= WRITTEN PROBLEM =
In the rows below, switch each "click coordinates" to "tap coordinates" and reproduce everything else unchanged.
= = = = = = =
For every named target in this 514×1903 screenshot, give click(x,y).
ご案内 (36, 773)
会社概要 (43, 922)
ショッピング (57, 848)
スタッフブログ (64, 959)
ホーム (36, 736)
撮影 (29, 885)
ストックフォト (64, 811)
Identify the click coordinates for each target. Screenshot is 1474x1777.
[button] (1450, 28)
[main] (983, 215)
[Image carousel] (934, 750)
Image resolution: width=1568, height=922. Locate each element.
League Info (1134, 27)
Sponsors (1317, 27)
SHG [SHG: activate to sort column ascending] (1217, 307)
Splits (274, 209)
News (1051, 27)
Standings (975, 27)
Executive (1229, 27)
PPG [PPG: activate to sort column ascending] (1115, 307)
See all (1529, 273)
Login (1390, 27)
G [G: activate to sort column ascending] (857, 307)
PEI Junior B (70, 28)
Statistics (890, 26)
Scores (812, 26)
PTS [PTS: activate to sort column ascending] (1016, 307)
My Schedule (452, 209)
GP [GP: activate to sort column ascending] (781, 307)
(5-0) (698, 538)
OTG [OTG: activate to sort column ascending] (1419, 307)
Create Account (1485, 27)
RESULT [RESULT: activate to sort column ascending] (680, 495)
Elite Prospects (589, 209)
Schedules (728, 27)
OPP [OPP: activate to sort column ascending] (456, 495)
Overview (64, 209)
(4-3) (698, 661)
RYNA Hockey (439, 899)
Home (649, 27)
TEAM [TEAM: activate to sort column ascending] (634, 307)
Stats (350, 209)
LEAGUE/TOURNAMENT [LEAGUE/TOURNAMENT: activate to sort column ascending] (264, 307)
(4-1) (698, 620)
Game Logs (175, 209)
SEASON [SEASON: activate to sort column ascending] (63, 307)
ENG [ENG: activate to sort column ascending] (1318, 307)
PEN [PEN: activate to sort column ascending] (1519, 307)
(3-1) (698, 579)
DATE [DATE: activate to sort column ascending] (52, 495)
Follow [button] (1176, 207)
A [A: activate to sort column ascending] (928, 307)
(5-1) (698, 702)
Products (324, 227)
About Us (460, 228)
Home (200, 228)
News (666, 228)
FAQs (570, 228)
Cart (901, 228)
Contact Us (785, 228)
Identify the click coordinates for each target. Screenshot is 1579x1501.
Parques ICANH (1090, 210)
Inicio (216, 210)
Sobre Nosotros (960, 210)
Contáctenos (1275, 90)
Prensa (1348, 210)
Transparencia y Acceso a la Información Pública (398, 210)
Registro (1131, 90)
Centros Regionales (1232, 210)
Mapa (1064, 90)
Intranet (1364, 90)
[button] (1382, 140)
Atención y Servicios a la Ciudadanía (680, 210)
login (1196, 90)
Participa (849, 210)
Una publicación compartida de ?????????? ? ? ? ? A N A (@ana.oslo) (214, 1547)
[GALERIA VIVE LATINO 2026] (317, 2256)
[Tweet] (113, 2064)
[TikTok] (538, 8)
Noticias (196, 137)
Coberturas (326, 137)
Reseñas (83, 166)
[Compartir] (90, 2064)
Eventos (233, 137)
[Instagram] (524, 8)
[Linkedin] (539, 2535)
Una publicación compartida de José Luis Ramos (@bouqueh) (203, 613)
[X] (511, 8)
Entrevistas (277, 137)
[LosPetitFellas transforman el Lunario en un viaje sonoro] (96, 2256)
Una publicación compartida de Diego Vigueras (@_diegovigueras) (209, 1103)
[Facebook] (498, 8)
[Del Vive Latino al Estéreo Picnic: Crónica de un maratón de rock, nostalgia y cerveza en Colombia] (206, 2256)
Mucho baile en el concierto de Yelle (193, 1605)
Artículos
= = = = = = =
= EXERCISE ANSWER =
For every named target in this 514×1903 screenshot, give click(x,y).
ご案内 (36, 773)
会社概要 (43, 922)
ショッピング (57, 848)
スタッフブログ (64, 959)
ホーム (36, 736)
撮影 (29, 885)
ストックフォト (64, 811)
Identify the tap coordinates for each target. Screenshot is 1474x1777.
[button] (1450, 28)
[main] (983, 215)
[Image carousel] (934, 750)
Image resolution: width=1568, height=922. Locate each element.
League Info (1134, 27)
Sponsors (1317, 27)
SHG [SHG: activate to sort column ascending] (1217, 307)
Splits (274, 209)
News (1051, 27)
Standings (975, 27)
Executive (1229, 27)
PPG [PPG: activate to sort column ascending] (1115, 307)
See all (1529, 273)
Login (1390, 27)
G [G: activate to sort column ascending] (857, 307)
PEI Junior B (70, 28)
Statistics (890, 26)
Scores (812, 26)
PTS [PTS: activate to sort column ascending] (1016, 307)
My Schedule (452, 209)
GP [GP: activate to sort column ascending] (781, 307)
(5-0) (698, 538)
OTG [OTG: activate to sort column ascending] (1419, 307)
Create Account (1485, 27)
RESULT [RESULT: activate to sort column ascending] (680, 495)
Elite Prospects (589, 209)
Schedules (728, 27)
OPP [OPP: activate to sort column ascending] (456, 495)
Overview (64, 209)
(4-3) (698, 661)
RYNA Hockey (439, 899)
Home (649, 27)
TEAM [TEAM: activate to sort column ascending] (634, 307)
Stats (350, 209)
LEAGUE/TOURNAMENT [LEAGUE/TOURNAMENT: activate to sort column ascending] (264, 307)
(4-1) (698, 620)
Game Logs (175, 209)
SEASON [SEASON: activate to sort column ascending] (63, 307)
ENG [ENG: activate to sort column ascending] (1318, 307)
PEN [PEN: activate to sort column ascending] (1519, 307)
(3-1) (698, 579)
DATE [DATE: activate to sort column ascending] (52, 495)
Follow [button] (1176, 207)
A [A: activate to sort column ascending] (928, 307)
(5-1) (698, 702)
Products (324, 227)
About Us (460, 228)
Home (200, 228)
News (666, 228)
FAQs (570, 228)
Cart (901, 228)
Contact Us (785, 228)
Identify the tap coordinates for each target. Screenshot is 1579x1501.
Parques ICANH (1090, 210)
Inicio (216, 210)
Sobre Nosotros (960, 210)
Contáctenos (1275, 90)
Prensa (1348, 210)
Transparencia y Acceso a la Información Pública (398, 210)
Registro (1131, 90)
Centros Regionales (1232, 210)
Mapa (1064, 90)
Intranet (1364, 90)
[button] (1382, 140)
Atención y Servicios a la Ciudadanía (680, 210)
login (1196, 90)
Participa (849, 210)
Una publicación compartida de ?????????? ? ? ? ? A N A (@ana.oslo) (214, 1547)
[GALERIA VIVE LATINO 2026] (317, 2256)
[Tweet] (113, 2064)
[TikTok] (538, 8)
Noticias (196, 137)
Coberturas (326, 137)
Reseñas (83, 166)
[Compartir] (90, 2064)
Eventos (233, 137)
[Instagram] (524, 8)
[Linkedin] (539, 2535)
Una publicación compartida de José Luis Ramos (@bouqueh) (203, 613)
[X] (511, 8)
Entrevistas (277, 137)
[LosPetitFellas transforman el Lunario en un viaje sonoro] (96, 2256)
Una publicación compartida de Diego Vigueras (@_diegovigueras) (209, 1103)
[Facebook] (498, 8)
[Del Vive Latino al Estéreo Picnic: Crónica de un maratón de rock, nostalgia y cerveza en Colombia] (206, 2256)
Mucho baile en el concierto de Yelle (193, 1605)
Artículos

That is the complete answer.